Data to process:
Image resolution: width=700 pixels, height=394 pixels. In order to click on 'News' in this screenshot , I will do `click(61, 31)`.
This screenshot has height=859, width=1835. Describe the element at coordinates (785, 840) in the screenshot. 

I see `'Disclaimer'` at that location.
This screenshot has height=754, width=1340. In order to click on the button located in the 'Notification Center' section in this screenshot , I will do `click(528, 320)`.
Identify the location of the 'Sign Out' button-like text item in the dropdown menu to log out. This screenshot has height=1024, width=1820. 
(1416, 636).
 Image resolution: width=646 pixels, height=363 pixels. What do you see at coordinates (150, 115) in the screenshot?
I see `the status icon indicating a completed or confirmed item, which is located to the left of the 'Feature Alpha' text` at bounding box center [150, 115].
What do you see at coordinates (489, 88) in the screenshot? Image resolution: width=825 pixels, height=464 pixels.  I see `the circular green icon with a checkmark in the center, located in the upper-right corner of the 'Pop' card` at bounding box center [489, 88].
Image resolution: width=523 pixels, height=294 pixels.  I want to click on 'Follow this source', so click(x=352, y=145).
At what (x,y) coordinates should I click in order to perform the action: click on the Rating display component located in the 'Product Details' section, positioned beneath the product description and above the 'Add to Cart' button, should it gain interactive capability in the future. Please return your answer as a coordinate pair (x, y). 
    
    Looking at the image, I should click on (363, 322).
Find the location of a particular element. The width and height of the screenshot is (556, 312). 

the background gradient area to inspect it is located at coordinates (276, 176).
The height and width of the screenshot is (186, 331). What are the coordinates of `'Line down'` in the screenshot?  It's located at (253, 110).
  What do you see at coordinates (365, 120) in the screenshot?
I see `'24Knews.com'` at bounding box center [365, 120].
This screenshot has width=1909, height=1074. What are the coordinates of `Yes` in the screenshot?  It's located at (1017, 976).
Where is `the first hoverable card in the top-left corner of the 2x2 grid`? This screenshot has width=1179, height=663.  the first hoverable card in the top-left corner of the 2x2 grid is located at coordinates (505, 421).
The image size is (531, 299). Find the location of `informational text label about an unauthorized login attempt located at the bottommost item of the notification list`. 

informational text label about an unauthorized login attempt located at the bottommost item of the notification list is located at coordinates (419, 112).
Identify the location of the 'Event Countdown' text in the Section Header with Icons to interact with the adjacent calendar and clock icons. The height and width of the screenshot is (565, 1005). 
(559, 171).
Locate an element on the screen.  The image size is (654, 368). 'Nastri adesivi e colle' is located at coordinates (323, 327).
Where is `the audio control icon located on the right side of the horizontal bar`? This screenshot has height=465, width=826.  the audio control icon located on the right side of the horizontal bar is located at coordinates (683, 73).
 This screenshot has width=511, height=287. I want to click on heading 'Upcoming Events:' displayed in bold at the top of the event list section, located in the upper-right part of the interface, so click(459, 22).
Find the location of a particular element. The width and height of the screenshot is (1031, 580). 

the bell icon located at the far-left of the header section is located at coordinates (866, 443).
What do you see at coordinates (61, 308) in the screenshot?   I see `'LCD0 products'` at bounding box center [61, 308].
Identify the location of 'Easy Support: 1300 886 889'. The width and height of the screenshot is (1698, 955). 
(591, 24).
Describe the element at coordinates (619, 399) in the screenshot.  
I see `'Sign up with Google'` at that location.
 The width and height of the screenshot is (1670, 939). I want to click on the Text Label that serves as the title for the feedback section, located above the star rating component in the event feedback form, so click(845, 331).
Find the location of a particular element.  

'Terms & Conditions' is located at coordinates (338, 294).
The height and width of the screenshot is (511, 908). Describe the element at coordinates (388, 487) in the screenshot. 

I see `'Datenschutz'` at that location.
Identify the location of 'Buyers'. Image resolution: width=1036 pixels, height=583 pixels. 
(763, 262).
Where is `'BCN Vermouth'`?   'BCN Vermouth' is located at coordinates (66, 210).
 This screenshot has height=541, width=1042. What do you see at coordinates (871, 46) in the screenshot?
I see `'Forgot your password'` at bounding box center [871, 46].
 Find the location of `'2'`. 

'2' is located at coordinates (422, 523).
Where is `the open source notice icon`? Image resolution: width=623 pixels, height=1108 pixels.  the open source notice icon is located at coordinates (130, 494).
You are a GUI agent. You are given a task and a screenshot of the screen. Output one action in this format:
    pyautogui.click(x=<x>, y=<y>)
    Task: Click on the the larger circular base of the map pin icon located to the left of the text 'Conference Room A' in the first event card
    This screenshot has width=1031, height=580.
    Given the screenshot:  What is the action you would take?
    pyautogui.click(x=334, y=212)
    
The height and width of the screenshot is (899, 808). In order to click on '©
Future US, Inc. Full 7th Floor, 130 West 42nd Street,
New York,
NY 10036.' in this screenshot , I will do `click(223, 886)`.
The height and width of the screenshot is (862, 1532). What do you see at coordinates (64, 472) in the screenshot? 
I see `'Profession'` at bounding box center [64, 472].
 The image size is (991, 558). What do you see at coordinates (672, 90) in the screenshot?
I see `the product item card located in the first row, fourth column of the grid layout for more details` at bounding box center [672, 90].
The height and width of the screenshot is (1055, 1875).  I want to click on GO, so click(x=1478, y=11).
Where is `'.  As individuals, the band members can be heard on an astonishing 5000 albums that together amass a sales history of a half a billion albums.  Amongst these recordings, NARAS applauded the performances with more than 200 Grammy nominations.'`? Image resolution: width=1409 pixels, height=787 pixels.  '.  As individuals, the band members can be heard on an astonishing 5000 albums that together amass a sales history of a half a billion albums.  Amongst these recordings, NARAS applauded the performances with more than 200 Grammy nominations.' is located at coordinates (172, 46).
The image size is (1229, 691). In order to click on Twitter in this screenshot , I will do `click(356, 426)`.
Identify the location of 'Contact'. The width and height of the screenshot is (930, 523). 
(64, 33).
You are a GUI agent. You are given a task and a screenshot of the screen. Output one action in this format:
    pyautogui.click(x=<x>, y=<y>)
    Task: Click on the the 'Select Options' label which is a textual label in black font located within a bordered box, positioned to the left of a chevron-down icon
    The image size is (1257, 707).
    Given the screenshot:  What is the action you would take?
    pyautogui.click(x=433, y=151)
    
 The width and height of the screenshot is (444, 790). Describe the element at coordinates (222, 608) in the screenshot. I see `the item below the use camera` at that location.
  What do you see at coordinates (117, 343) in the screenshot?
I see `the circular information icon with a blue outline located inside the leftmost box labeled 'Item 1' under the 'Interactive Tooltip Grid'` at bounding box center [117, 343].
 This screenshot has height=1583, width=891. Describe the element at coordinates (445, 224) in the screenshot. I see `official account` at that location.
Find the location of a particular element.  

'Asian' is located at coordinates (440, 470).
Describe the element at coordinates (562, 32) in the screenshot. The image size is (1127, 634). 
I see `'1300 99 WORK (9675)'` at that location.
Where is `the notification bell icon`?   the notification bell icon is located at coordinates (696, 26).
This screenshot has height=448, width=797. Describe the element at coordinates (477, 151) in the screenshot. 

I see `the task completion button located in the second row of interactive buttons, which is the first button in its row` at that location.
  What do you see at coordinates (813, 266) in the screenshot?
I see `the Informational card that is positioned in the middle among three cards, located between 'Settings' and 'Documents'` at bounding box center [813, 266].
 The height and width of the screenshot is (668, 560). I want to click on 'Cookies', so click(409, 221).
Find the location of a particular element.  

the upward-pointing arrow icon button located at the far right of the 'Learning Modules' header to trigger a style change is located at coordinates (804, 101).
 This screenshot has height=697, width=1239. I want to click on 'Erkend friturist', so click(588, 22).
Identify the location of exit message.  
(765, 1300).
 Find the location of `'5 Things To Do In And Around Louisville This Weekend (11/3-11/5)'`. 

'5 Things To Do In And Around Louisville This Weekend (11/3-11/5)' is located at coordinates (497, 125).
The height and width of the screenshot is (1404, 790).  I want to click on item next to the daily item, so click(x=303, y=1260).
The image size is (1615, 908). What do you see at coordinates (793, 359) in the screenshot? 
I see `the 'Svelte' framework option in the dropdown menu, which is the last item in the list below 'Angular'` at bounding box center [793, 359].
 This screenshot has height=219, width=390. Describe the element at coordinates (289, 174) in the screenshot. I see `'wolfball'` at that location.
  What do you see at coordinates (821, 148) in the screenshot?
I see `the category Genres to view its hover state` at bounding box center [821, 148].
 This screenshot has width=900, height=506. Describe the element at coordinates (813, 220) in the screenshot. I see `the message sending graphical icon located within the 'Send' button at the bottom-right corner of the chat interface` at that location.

Aim:
Extract every line in the material that contains the string "should", matching case exactly.

Exercise solution:
At what (x,y) coordinates should I click in order to perform the action: click on the Rating display component located in the 'Product Details' section, positioned beneath the product description and above the 'Add to Cart' button, should it gain interactive capability in the future. Please return your answer as a coordinate pair (x, y). 
    Looking at the image, I should click on (363, 322).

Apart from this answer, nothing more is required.